→ What is needed:
Copy out the lines of the material below, starting at the line that contains "Image resolution: width=567" and continuing through the last line of the material. Omit the pictures from your copy.

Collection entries
%%
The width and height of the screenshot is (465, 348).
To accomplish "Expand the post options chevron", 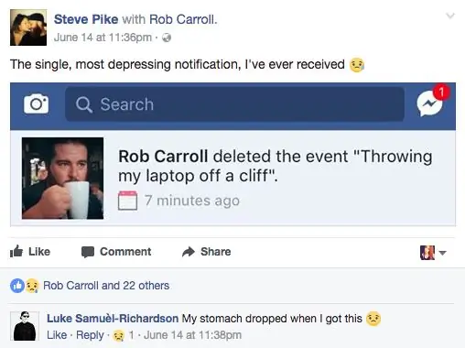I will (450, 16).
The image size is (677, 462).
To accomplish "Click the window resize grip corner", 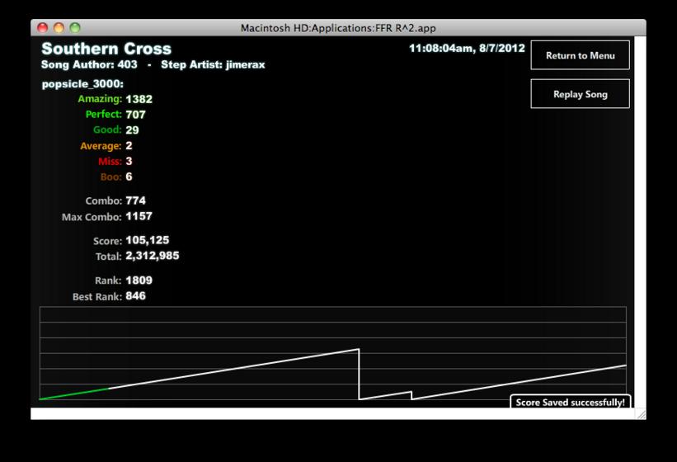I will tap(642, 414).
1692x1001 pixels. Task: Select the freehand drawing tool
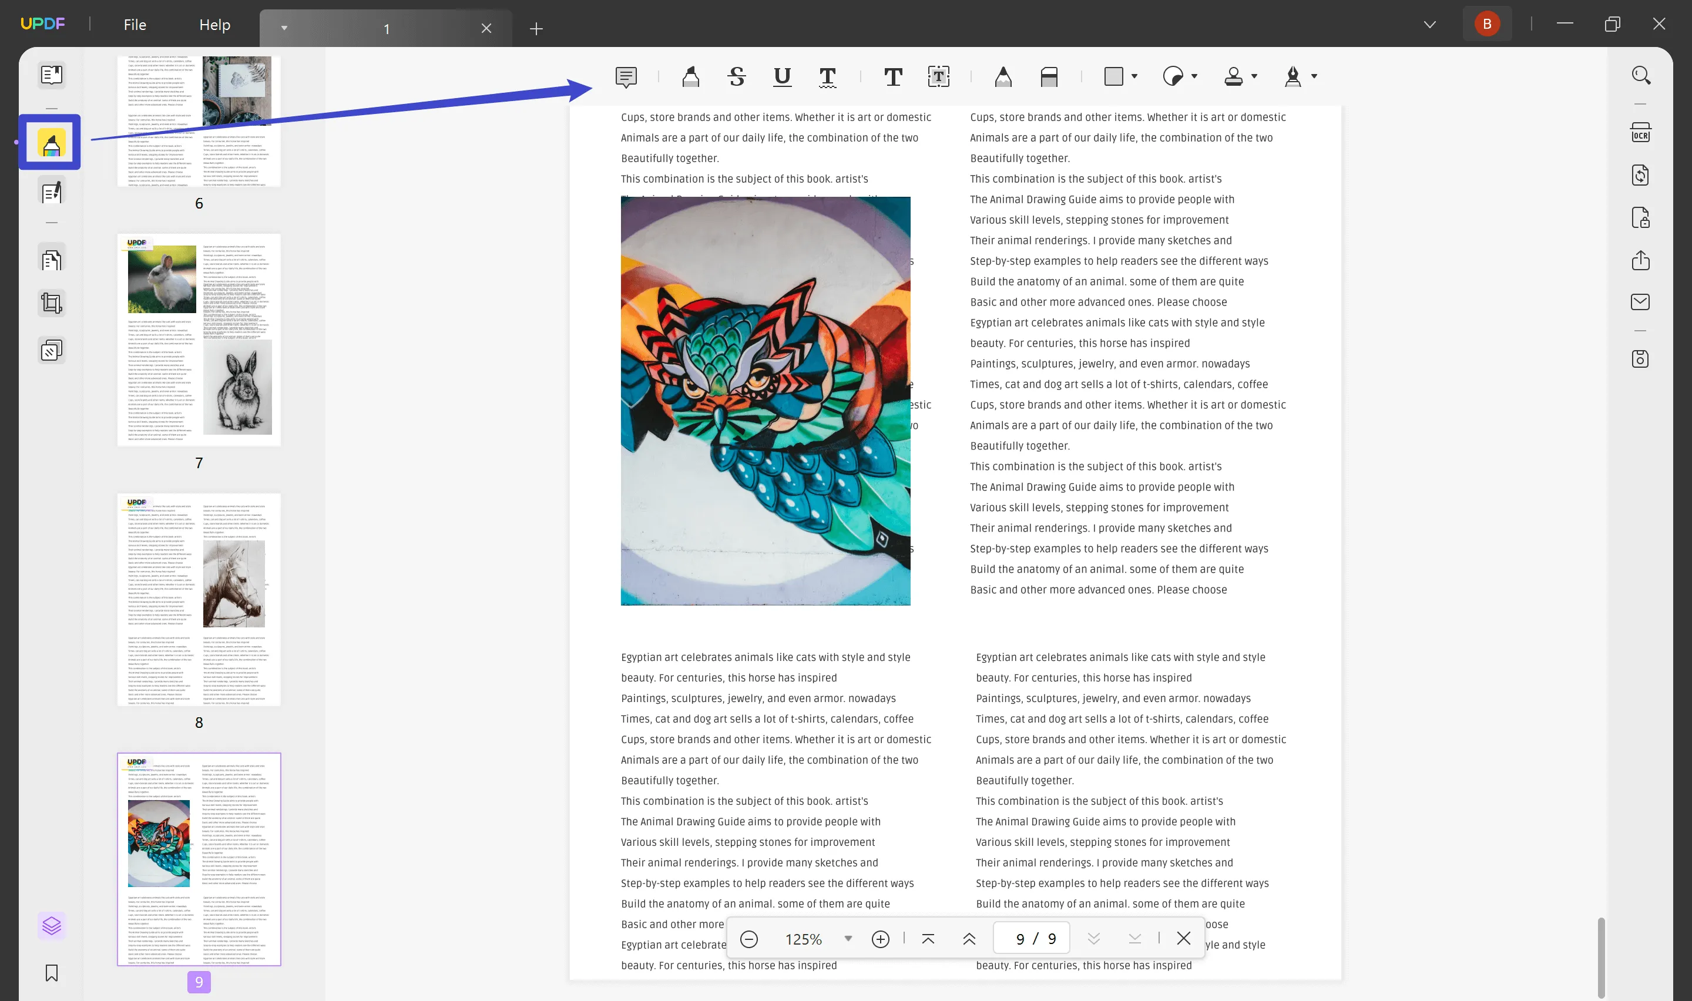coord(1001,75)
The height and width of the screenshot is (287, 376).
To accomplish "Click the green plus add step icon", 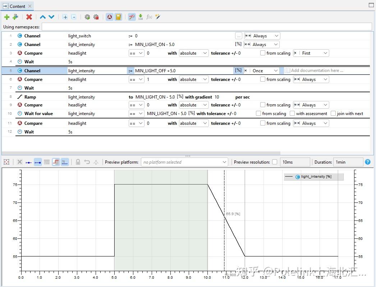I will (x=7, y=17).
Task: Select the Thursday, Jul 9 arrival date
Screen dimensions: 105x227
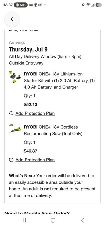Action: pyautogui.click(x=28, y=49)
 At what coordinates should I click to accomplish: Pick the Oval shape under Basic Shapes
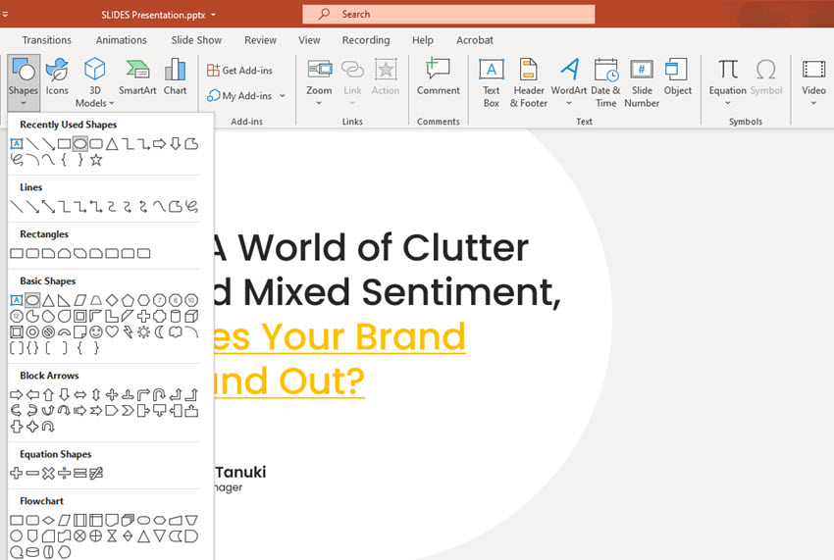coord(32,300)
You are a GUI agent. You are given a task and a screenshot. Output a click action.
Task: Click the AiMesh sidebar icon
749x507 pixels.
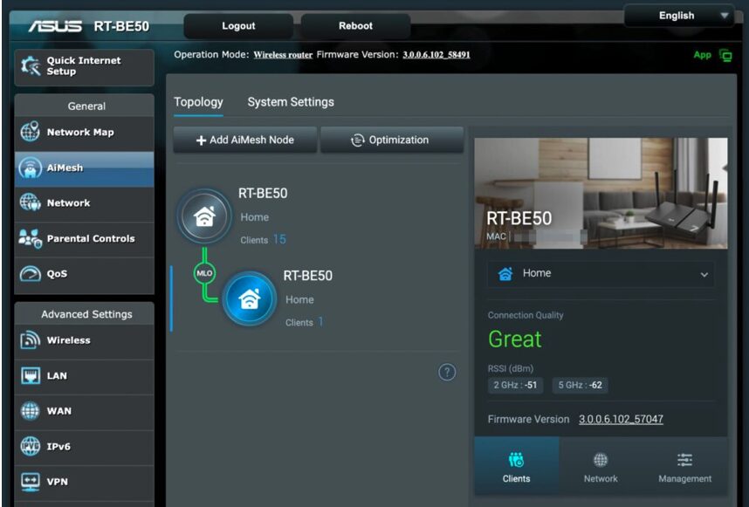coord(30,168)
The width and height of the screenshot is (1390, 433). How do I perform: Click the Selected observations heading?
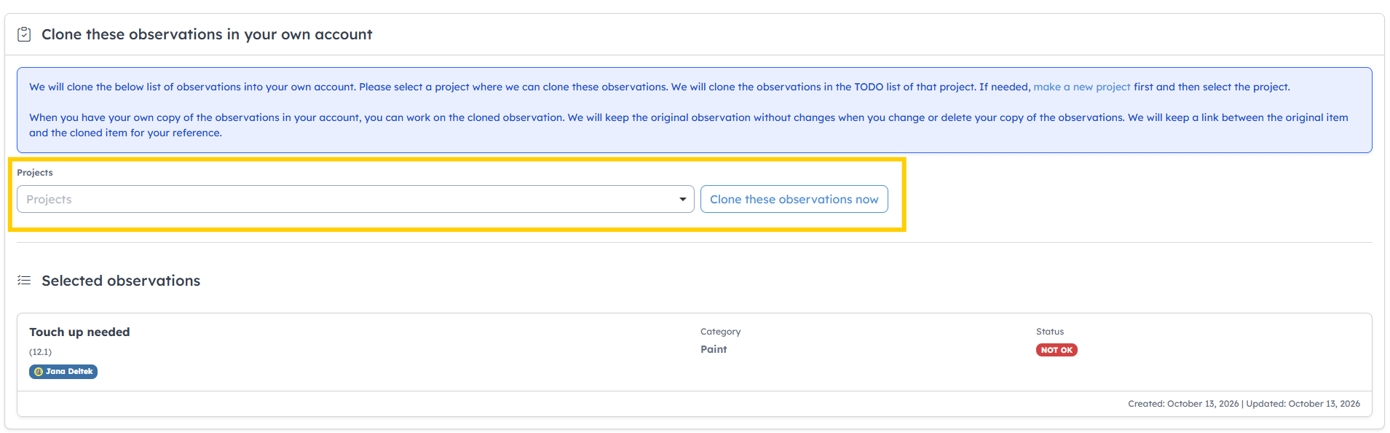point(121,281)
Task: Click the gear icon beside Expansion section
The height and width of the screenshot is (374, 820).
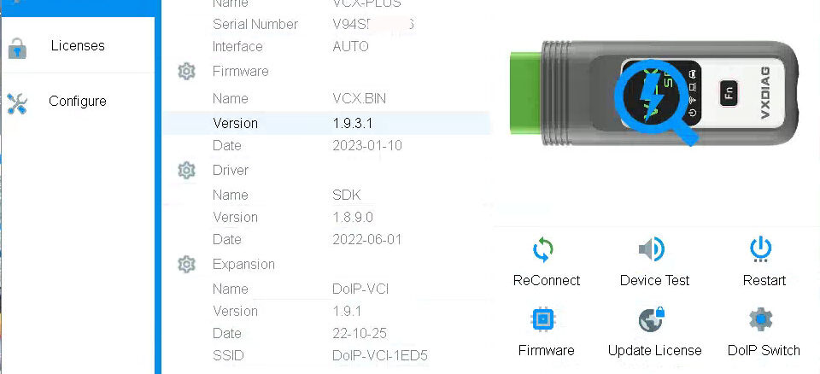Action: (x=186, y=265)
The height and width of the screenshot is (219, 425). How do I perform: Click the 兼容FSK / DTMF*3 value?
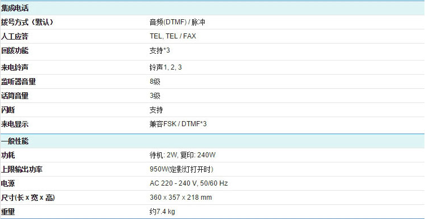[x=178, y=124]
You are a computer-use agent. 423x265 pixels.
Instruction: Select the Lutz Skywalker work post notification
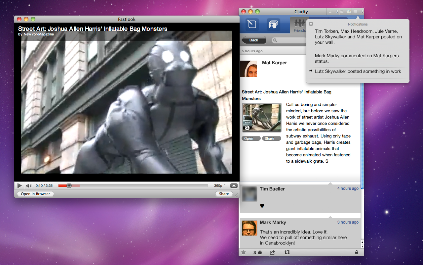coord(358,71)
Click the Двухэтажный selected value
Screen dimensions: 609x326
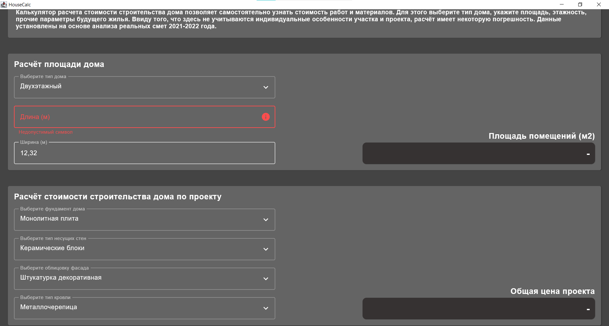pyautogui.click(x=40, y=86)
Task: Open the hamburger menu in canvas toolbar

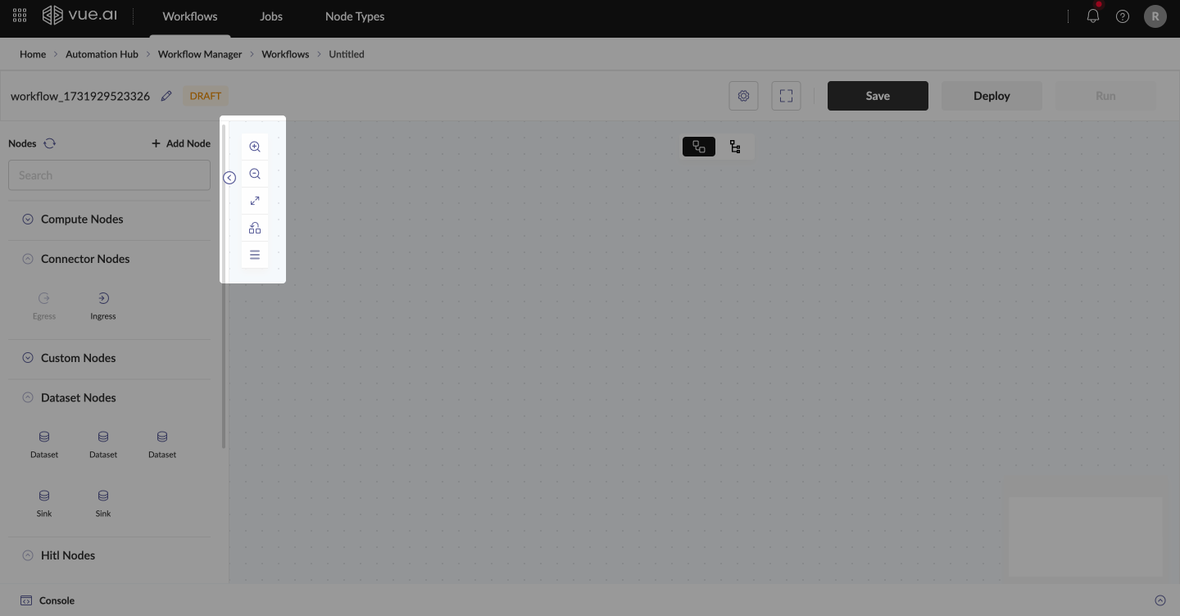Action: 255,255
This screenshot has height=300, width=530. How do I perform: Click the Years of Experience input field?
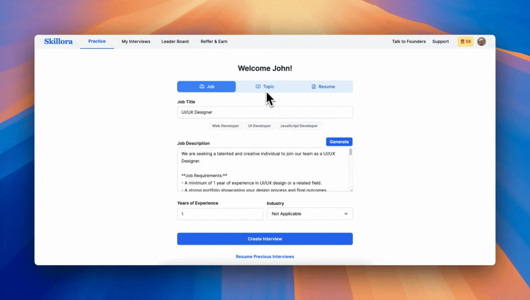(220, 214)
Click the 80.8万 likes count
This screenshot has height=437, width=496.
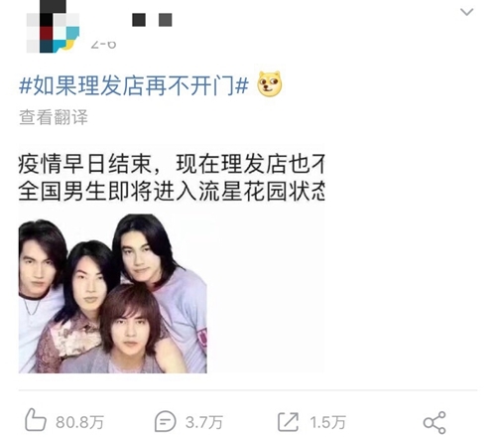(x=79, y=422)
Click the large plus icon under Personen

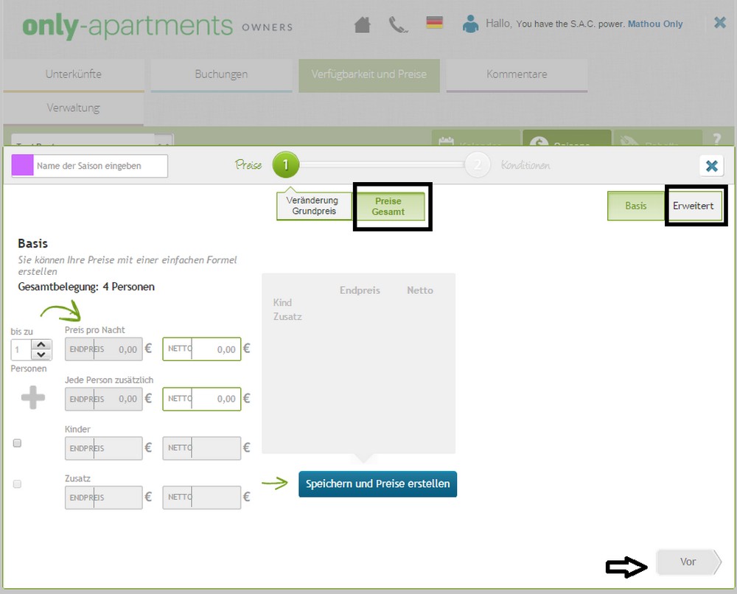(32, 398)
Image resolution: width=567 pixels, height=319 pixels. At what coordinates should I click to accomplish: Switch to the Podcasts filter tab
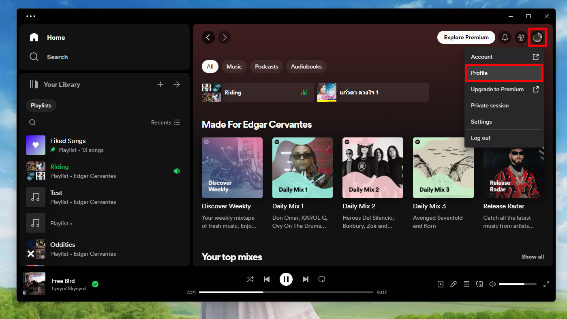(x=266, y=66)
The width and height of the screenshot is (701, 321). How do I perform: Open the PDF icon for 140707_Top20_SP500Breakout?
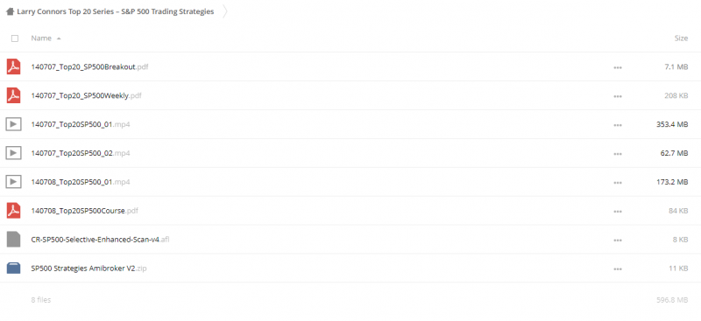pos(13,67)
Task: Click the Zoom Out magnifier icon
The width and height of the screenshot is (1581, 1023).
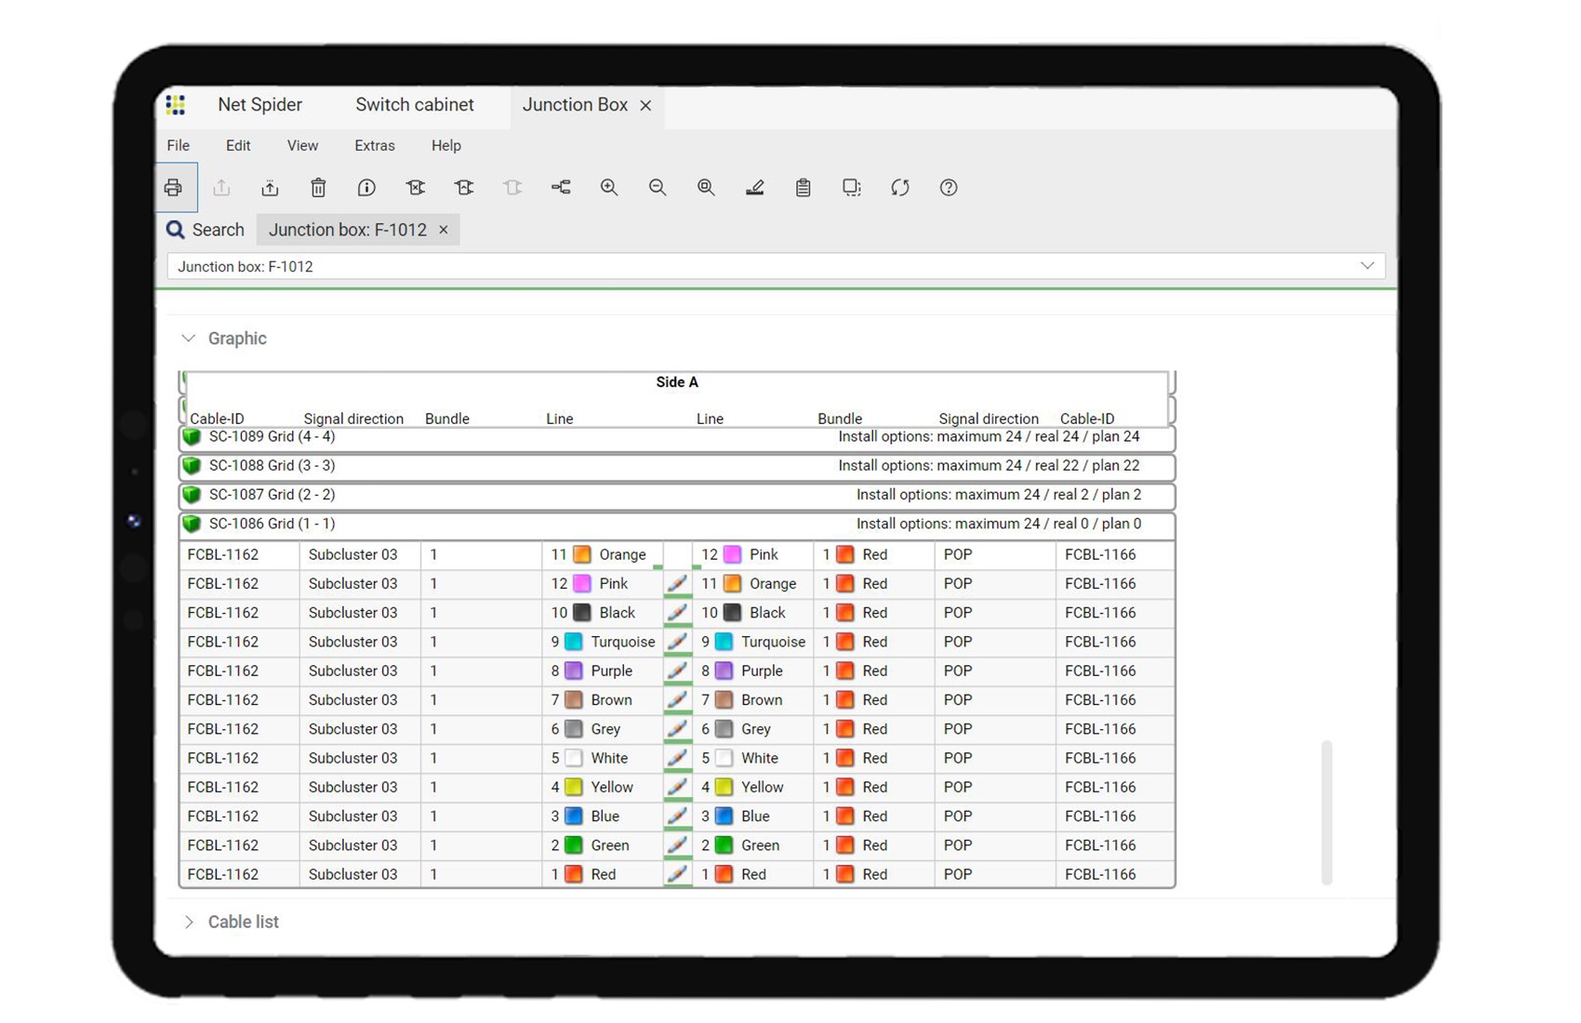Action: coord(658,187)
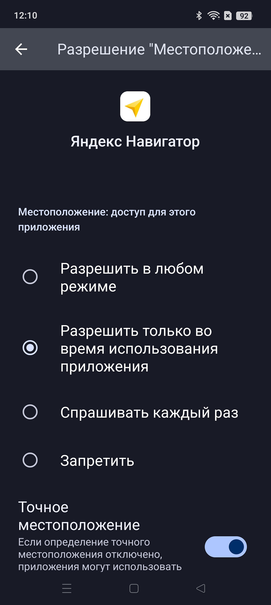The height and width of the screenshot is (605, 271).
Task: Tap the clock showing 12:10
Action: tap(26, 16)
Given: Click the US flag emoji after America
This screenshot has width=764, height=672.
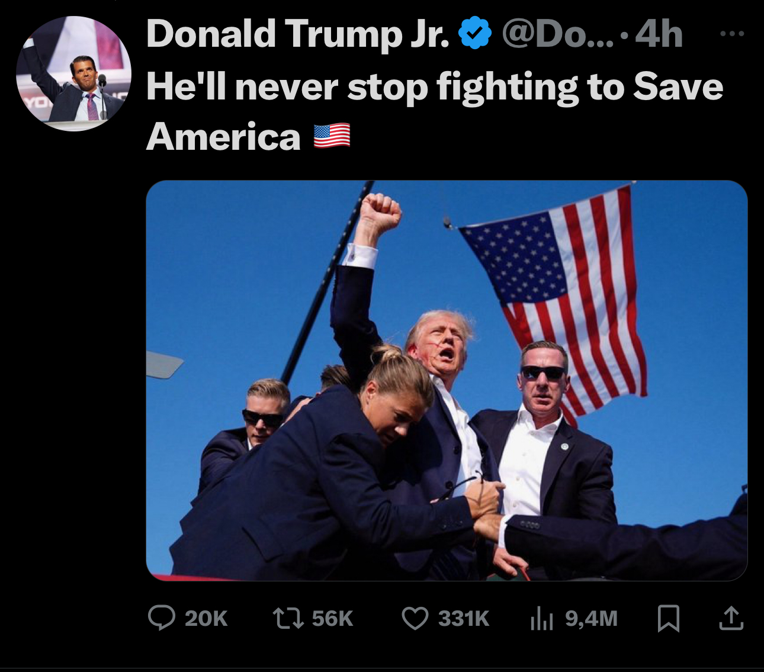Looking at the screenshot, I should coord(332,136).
%%
→ Exercise output:
Image resolution: width=567 pixels, height=319 pixels. At what coordinates should I click to accomplish: Switch to the Podcasts filter tab
(x=266, y=66)
The width and height of the screenshot is (701, 321). How do I perform: Open the PDF icon for 140707_Top20_SP500Breakout?
pos(13,67)
Task: Click the Zoom Out magnifier icon
The width and height of the screenshot is (1581, 1023).
Action: coord(658,187)
The height and width of the screenshot is (605, 271).
Task: Tap the clock showing 12:10
Action: tap(26, 16)
Given: Click the US flag emoji after America
This screenshot has width=764, height=672.
Looking at the screenshot, I should coord(332,136).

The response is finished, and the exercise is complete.